The span to be transcribed begins with the line that contains "Where should I" and ends with the last line of the listing; copy it exactly and include nothing else.
• • •
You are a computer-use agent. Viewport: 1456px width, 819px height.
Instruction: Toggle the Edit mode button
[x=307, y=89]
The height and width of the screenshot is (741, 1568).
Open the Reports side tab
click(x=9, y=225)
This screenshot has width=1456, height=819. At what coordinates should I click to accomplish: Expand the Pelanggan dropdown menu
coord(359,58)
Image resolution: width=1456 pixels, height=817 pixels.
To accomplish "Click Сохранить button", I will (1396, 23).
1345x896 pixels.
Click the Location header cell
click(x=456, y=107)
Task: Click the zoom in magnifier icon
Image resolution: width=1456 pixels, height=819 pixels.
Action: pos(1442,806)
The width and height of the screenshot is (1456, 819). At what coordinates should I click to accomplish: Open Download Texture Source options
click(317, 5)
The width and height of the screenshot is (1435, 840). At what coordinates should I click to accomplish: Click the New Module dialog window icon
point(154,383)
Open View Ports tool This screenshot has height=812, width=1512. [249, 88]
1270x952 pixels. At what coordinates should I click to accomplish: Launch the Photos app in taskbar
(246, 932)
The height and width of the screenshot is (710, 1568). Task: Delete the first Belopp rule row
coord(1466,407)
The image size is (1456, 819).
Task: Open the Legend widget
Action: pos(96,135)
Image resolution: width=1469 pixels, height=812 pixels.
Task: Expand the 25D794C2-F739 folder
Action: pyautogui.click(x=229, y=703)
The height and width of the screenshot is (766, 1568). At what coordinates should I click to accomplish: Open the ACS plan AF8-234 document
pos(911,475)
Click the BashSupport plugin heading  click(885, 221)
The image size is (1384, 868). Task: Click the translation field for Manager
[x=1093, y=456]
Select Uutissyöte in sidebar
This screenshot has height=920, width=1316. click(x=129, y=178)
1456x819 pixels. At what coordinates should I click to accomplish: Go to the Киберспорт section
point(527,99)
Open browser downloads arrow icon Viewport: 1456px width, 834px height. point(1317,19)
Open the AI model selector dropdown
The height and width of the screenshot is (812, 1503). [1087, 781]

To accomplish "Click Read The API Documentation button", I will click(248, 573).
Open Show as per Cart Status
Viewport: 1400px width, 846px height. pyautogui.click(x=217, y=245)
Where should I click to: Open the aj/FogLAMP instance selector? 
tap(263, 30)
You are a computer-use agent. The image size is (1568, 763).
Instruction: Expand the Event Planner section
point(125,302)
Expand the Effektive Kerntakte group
• • •
» **Result of this exercise**
Where should I click to: Open the aj/FogLAMP instance selector? 
tap(263, 30)
You are a computer-use agent. The image size is (1568, 763).
Instruction: Expand the Event Planner section
point(125,302)
Expand the Effektive Kerntakte group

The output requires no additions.